It seems TSMC -- or Taiwan Semiconductor Manufacturing Company, have secured the contract to make Intel's next-gen Xe-HPG graphics card on its 6nm process node. Intel's other Xe-based designs in the Xe-LP and Xe-HP will be made in-house by Intel, on their just-announced 10nm SuperFin process node.
Intel's new Xe-HPG graphic card is exciting, as the company teased it will have hardware ray tracing technology as well as super-fast GDDR6 memory. This instantly puts Intel's new Xe-HPG right at the (at least technologically) same level as NVIDIA and AMD's current, and soon-to-be-released next-gen GPUs.

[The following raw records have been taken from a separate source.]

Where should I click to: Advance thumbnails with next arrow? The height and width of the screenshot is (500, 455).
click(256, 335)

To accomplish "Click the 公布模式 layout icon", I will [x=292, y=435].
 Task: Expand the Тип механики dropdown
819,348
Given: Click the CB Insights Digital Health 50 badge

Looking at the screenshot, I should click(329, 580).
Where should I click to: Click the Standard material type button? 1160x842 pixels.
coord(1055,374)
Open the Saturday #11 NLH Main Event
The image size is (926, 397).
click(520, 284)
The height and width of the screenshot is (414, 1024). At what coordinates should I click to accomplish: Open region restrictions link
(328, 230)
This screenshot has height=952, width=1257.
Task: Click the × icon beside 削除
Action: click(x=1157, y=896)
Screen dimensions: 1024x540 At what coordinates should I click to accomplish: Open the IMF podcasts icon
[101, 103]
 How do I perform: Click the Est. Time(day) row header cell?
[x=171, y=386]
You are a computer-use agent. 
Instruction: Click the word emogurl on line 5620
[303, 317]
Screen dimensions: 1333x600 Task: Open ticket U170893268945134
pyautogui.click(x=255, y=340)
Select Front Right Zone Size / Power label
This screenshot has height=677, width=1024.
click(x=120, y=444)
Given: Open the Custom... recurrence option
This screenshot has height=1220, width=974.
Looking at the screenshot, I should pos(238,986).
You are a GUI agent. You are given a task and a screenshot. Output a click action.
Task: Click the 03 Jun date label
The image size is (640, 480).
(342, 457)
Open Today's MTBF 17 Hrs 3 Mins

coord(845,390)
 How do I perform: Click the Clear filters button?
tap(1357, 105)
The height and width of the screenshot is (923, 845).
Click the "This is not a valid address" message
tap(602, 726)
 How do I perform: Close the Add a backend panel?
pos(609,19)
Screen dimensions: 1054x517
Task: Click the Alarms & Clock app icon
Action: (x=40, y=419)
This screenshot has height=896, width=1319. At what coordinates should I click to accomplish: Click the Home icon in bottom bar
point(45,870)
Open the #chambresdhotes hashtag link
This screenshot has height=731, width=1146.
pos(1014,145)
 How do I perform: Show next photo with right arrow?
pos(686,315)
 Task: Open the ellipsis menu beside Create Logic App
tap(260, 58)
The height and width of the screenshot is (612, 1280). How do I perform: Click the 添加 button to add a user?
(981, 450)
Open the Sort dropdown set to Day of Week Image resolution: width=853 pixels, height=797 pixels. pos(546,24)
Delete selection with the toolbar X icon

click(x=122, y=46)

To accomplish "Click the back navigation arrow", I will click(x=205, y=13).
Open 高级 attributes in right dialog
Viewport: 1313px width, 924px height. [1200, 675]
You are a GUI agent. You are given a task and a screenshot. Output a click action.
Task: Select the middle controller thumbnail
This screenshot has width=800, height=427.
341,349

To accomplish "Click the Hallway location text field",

But new reports of Intel making its Xe-HPG graphics card at TSMC on their 6nm node is interesting, something I had confirmed by my own industry sources. The move has happened, and Intel will be tapping TSMC's new 6nm node that will better help it compete against AMD and NVIDIA that will be using the 7nm, and 8nm nodes respectively.

NVIDIA won't have Ampere on 7nm until at the very earliest, very late this year -- but more so in Q1 2021. The first wave of Ampere-based cards, including the GeForce RTX 3090 and its rumored $1399 price and confirmed 24GB of ultra-fast GDDR6X memory is made on Samsung's new 8nm node.
AMD is already on 7nm with its RDNA-based Radeon RX 5000 series, and then shifting to the N7 Enhanced node by TSMC for its semi-custom APUs for the PlayStation 5 and Xbox Series X and S consoles.